### INSTRUCTIONS FOR THE TASK
Your task is to copy exactly the lines from the line containing "[button] (187, 56)" through the end of the listing below, with pictures left out.

### PROVIDED ENTRIES
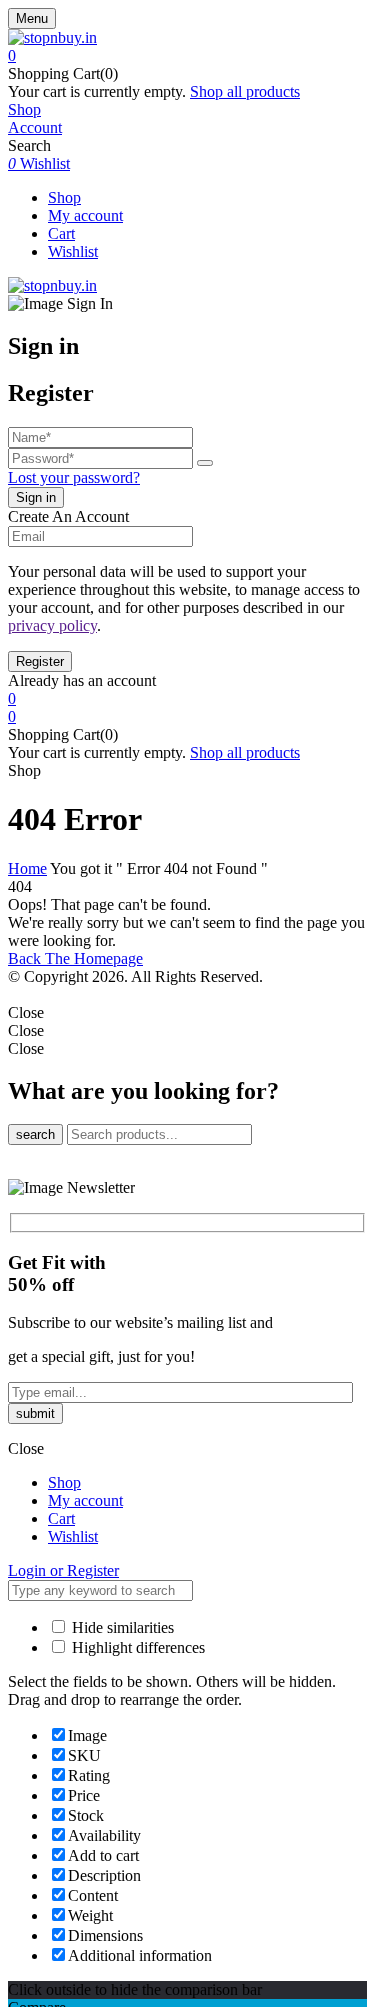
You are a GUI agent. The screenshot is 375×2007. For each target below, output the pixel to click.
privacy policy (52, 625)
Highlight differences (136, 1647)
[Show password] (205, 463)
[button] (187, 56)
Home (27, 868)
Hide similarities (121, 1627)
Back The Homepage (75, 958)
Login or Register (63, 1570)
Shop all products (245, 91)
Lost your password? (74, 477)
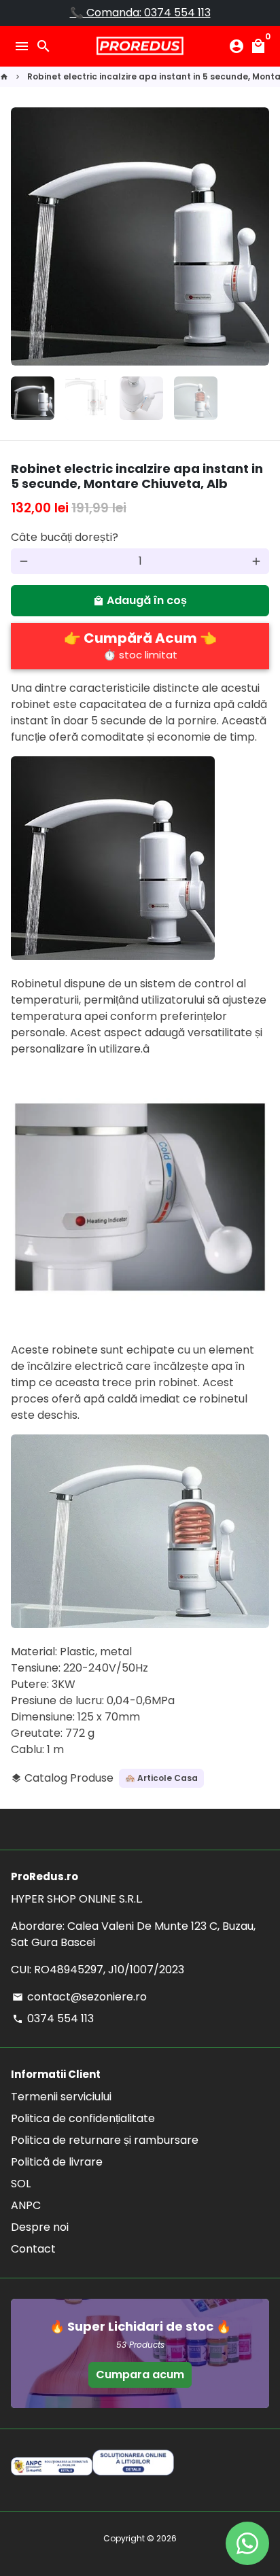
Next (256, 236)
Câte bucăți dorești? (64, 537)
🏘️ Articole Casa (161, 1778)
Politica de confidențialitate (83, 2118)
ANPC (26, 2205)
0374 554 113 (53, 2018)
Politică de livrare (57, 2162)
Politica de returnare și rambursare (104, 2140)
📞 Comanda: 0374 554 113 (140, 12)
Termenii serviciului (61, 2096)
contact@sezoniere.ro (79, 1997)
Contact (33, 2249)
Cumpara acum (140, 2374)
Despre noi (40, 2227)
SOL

### EXERCISE SOLUTION
[button] (187, 56)
Home (27, 868)
Hide similarities (121, 1627)
Back The Homepage (75, 958)
Login or Register (63, 1570)
Shop all products (245, 91)
Lost your password? (74, 477)
Next (256, 236)
Câte bucăți dorești? (64, 537)
🏘️ Articole Casa (161, 1778)
Politica de confidențialitate (83, 2118)
ANPC (26, 2205)
0374 554 113 (53, 2018)
Politică de livrare (57, 2162)
Politica de returnare și rambursare (104, 2140)
📞 Comanda: 0374 554 113 (140, 12)
Termenii serviciului (61, 2096)
contact@sezoniere.ro (79, 1997)
Contact (33, 2249)
Cumpara acum (140, 2374)
Despre noi (40, 2227)
SOL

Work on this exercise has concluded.